1-Hukuk Usulü Muhakemeleri Kanununun 434. maddesi ile ilgili 25.01.1985 gün ve 5/1 sayılı İçtihadı Birleştirme Kararı hükmü gereğince, “Temyiz isteği, dilekçenin temyiz defterine kaydettirildiği tarihte yapılmış sayılır ve temyiz dilekçesi verilirken gerekli harç ve giderlerin tamamı ödenir. Temyiz harç ve giderlerinin eksik ödenmiş veya hiç ödenmemiş olduğunun sonradan anlaşılmış olması halinde, karar veren hakim tarafından yedi günlük kesin süre tanınarak, bu süre içerisinde temyiz harç ve giderlerinin tamamlanması veya ödenmesi, aksi halde temyizden vazgeçmiş sayılacağı temyiz edene yöntemince ve yazılı olarak bildirilir. Ancak temyiz harcının mahkeme kalemince hesaplanıp temyiz edenden istendiği hâlde süresinde ödenmediği belgelendirilmiş ise temyiz isteğinin reddi gerekir.” Dava dosyası incelendiğinde, sırası ile;
a-Gerekçeli kararın davalılar vekiline 20.06.2016 günü tebliğ edildiği,
b-Davalılar vekilince 27.06.2016 günü UYAP sistemi üzerinden süresi içerisinde elektronik imzalı olarak süre tutum dilekçesi gönderildiği, ek kararda her ne kadar 28.06.2016 günü süre tutum dilekçesinin gönderildiği yazılmış ise de bu tarihin süre tutum dilekçesinin mahkeme katibinin ekranına düşme tarihi olduğu ve bu halde dilekçenin 8 gün içinde verildiği,
c-Davalı vekilince 26.07.2016 günü gerekçeli temyiz dilekçesinin verildiği ve aynı tarihte harcın da yatırıldığı,
d-Mahkemece 02.09.2016 tarihli ek karar ile temyiz dilekçesinin reddedildiği, ek kararın davalılar vekiline 06.10.2016 günü tebliğ edildiği,
e-Davalılar vekilinin ek kararı temyizi içerikli dilekçesini Uyap sisteminden 05.10.2016 günü elektronik imzalı olarak gönderdiği,
f-Ek karar temyiz harcının 7 gün içerisinde tamamlanmasını ihtar eden muhtıranın, 25.10.2016 günü davalılar vekiline tebliğ edildiği ve davalılar vekilince 01.11.2016 günü temyiz harcının süresi içinde ikmal edildiği anlaşılmıştır. Bu çerçevede; 6100 sayılı Hukuk Muhakemeleri Kanununun geçici 3/2. maddesi yollamasıyla 1086 sayılı HUMK"nın 434. maddesi uyarınca mahkemece 02.09.2016 tarihli ek kararla temyiz harcının süresinde yatırılmaması sebebiyle temyiz talebinin reddine karar verilmiş ise de; harcın tamamlanması hususundaki muhtıranın davalı vekiline 25.10.2016 günü tebliğ edildiği, muhtırada belirtilen miktarda harcın süresi içinde, 01.11.2016 günü davalı vekili tarafından yatırıldığı nazara alındığında, temyiz isteminin reddine ilişkin mahkeme ek kararı yerinde olmadığından ek kararın kaldırılması gerekmiştir.

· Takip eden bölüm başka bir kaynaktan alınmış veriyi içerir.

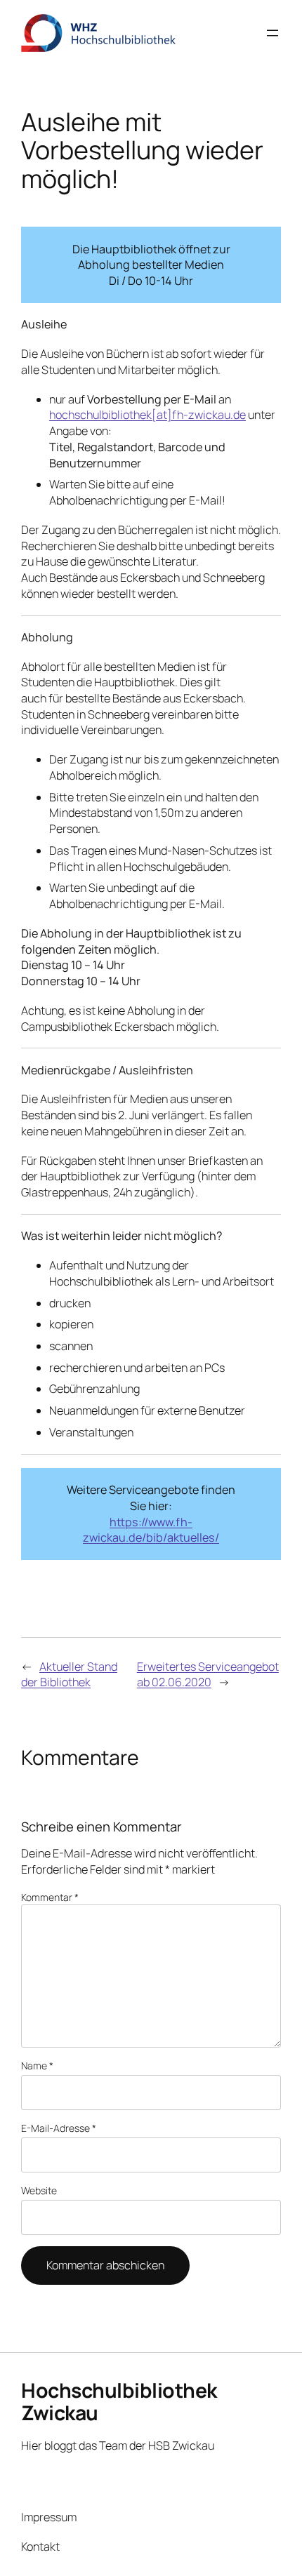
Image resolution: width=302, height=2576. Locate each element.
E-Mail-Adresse (58, 2128)
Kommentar (50, 1897)
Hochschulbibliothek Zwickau (119, 2402)
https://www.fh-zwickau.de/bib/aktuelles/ (151, 1530)
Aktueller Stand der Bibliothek (69, 1674)
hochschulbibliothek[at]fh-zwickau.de (147, 414)
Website (39, 2190)
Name (37, 2065)
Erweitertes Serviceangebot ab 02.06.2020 (208, 1674)
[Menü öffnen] (272, 33)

2-Dava konusu; ... ı mahallesi, 667 ada, 12 parselde kayıtlı anataşınmazda kat mülkiyetinin kurulu ve üzerindeki yapının da halen mevcut olduğu dosya kapsamından anlaşılmakla, kat mülkiyetinin kurulu olduğu dikkate alındığında, Kat Mülkiyeti Kanununun 45. maddesi gereğince binanın yıkılarak yeniden yapılması yönünde alınacak kararın tüm kat maliklerinin oybirliğini gerektirdiği belirlenerek, mahkemece bu koşulu sağlamayan 12.12.2015 günlü kat malikleri kurulu kararının iptaline karar verilmesinde bir isabetsizlik bulunmadığına göre, davalı vekilinin yerinde görülmeyen tüm temyiz itirazlarının reddi gerekmiştir.

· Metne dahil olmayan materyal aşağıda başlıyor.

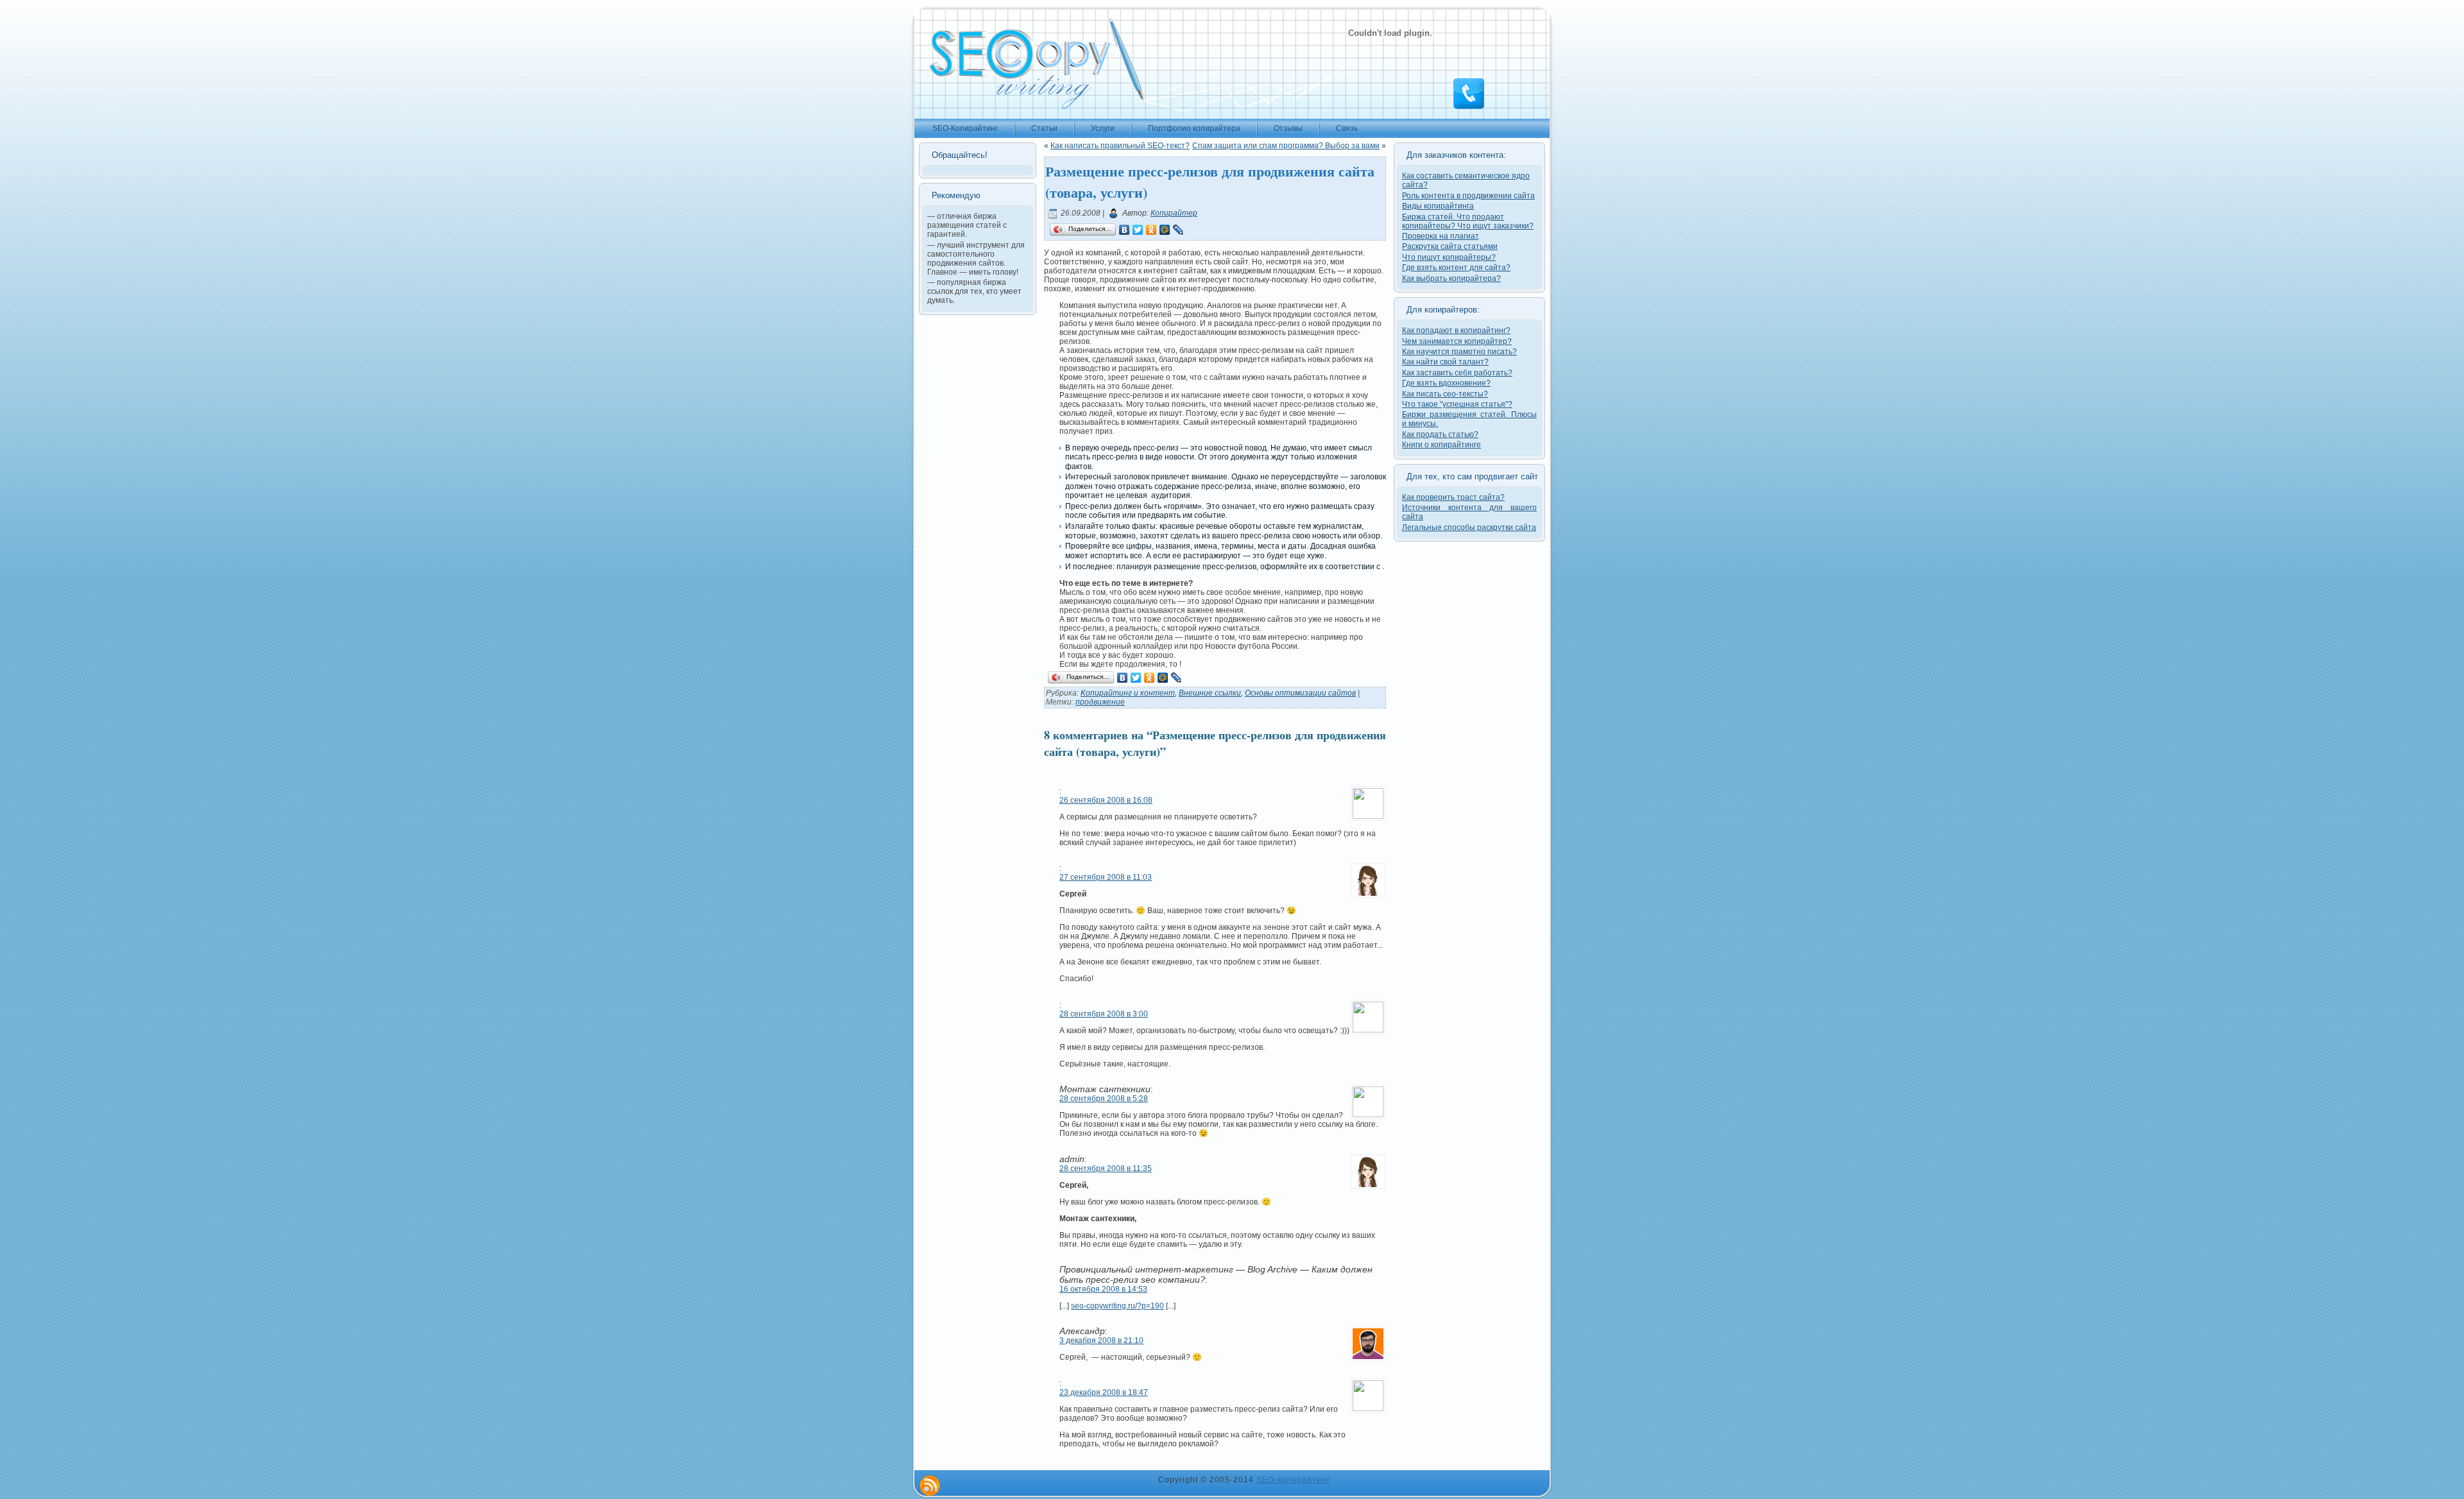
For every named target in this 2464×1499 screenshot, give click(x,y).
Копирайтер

SONUÇ: 1-Yukarıda bir numaralı bentde açıklanan gerekçelerle, temyiz isteminin reddine ilişkin mahkeme ek kararı yerinde olmadığından, ek karara yönelik temyiz itirazlarının kabulü ile EK KARARIN KALDIRILMASINA,
2- İki numaralı bentde açıklanan nedenlerle davalı vekilinin yerinde görülmeyen tüm temyiz itirazlarının reddiyle usul ve kanuna uygun bulunan hükmün ONANMASINA, aşağıda yazılı onama harcının temyiz edenlere yükletilmesine 30/11/2018 günü oy birliği ile karar verildi.